The next morning, while some volunteers stayed back at the facility making sure everything was ready for the mass arrival, three volunteers accompanied the Humane Society Animal Rescue Team to the seizure site to help with operations. They assisted on-site by logging animals as they were placed on the transport rig, taking photographs on-site and transporting rescued animals from their enclosures to the transport rig. After the all-day operation and removing multiple species from the property, RedRover Responders volunteers raced back to the temporary emergency shelter and helped unload all the animals into their new temporary digs.
On that first night, animals were gently tucked away in their new, clean, temporary home. The next day, a routine began to fall into place, where volunteers fed, cleaned and provided the new guests with clean water and bedding to make them feel comfortable. After the daily chores and over the next 10 days, RedRover Responders and other volunteers will provide the previously deprived animals with enrichment in all forms. Dogs will receive toys, walks and socialization from their caretakers. Birds, including parrots and chickens, will be mentally and physically stimulated with toys and other interactive items in their environment. Bunnies and cats will get a chance to express their natural instincts and socialize with volunteers. The turtles, formerly living in water in a small rabbit cage, will explore their new large aquarium filled with rocks, clean water and special food.

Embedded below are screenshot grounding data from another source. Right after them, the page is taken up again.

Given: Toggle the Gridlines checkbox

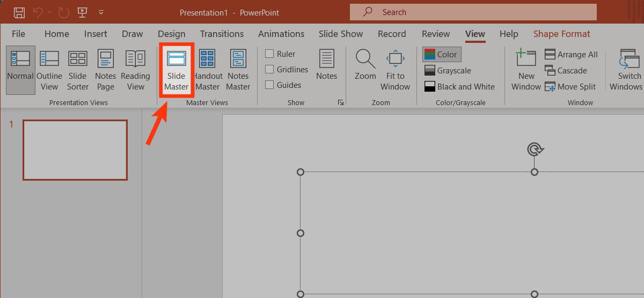Looking at the screenshot, I should pos(269,69).
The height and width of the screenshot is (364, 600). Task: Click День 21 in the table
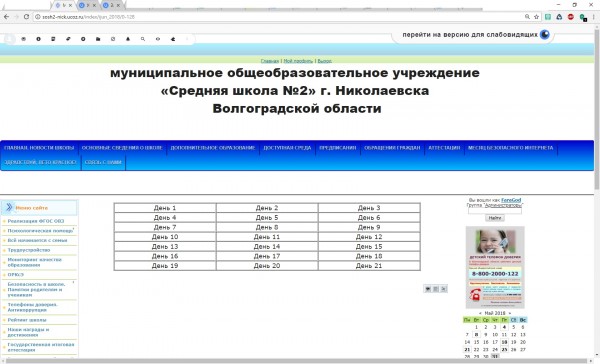pos(369,266)
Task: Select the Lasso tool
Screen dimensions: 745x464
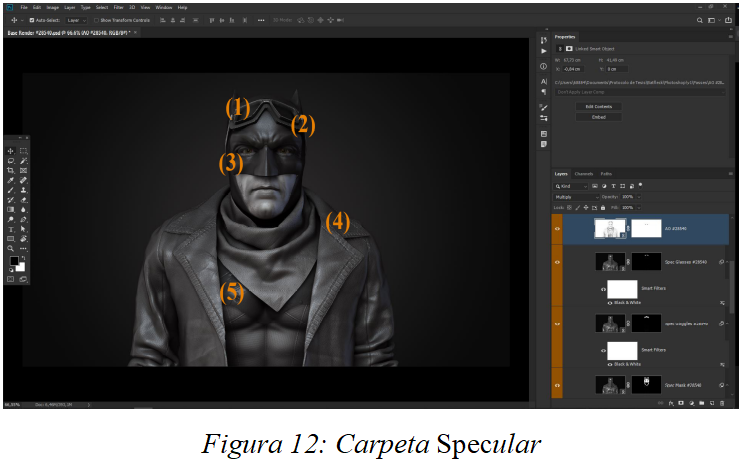Action: 11,161
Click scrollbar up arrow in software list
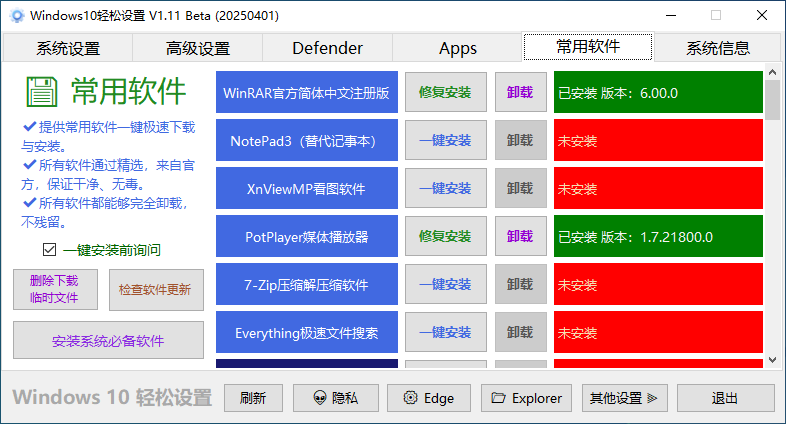This screenshot has height=424, width=786. point(772,72)
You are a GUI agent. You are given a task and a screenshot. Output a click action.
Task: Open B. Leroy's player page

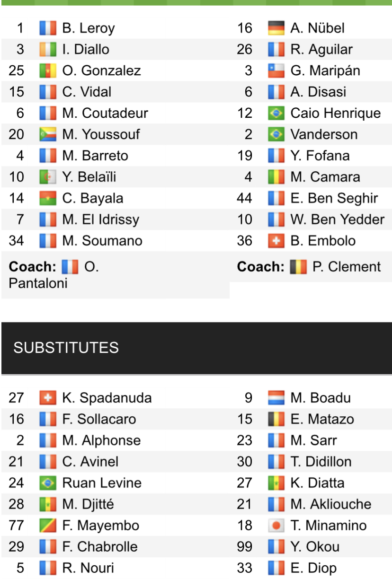[x=89, y=28]
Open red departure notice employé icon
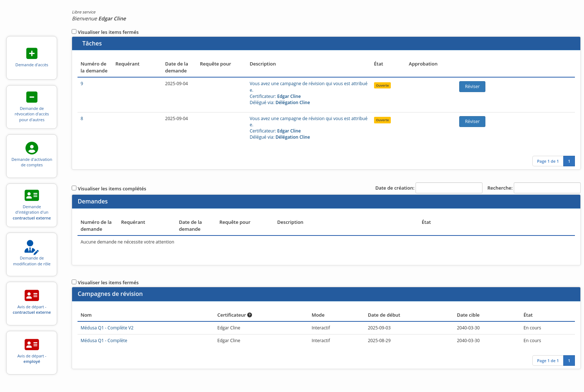Viewport: 584px width, 392px height. click(32, 344)
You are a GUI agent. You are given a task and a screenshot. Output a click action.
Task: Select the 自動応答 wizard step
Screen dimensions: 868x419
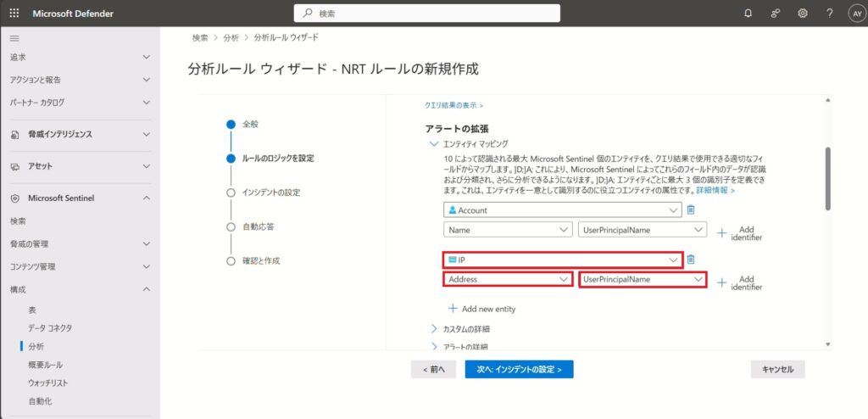(258, 227)
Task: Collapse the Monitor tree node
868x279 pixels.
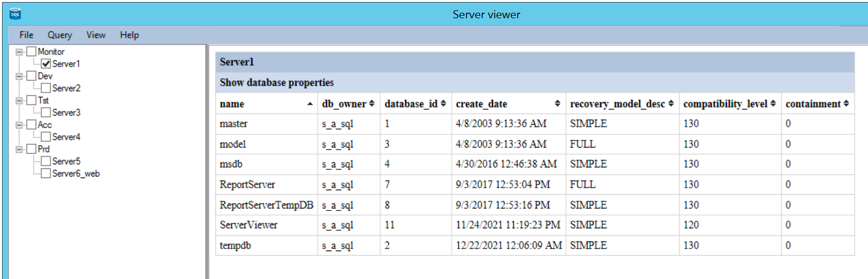Action: [19, 52]
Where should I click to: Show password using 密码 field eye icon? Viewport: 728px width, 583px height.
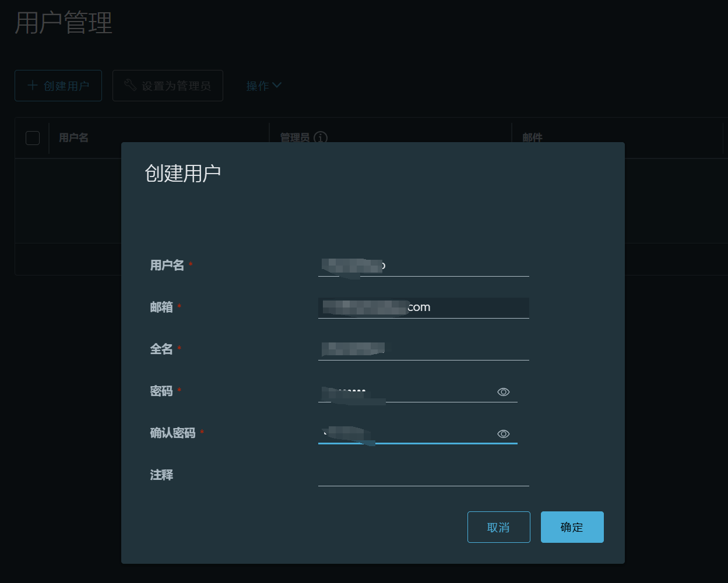click(504, 392)

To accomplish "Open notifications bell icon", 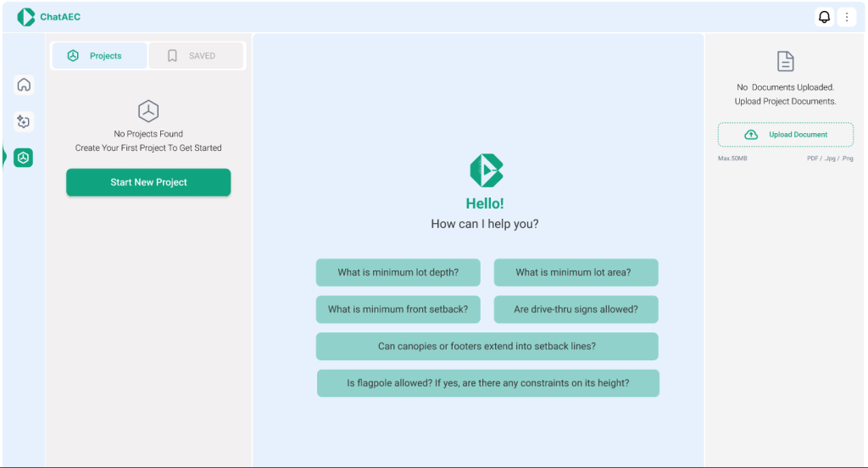I will [x=824, y=17].
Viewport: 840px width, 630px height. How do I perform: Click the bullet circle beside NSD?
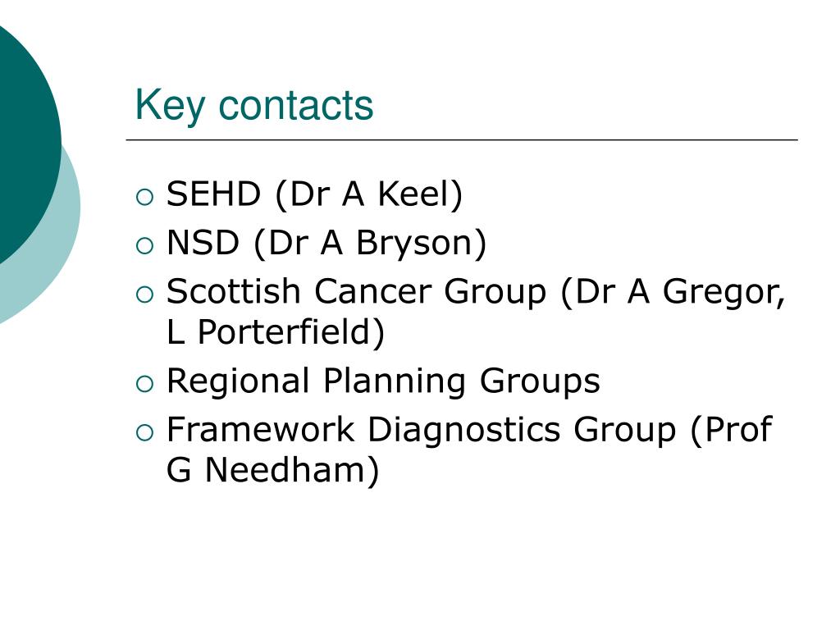point(144,246)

While puppy mills continue to exist and place animals in neglectful conditions, RedRover will continue to answer the call of crisis. We will continue to help those in need, to ensure more animals have less nights spent in cold, hunger and deprivation. While RedRover is supported by donors and volunteers like you, we’ll strive to end those days spent in neglect and bring animals one day closer to receiving the love and care that they deserve.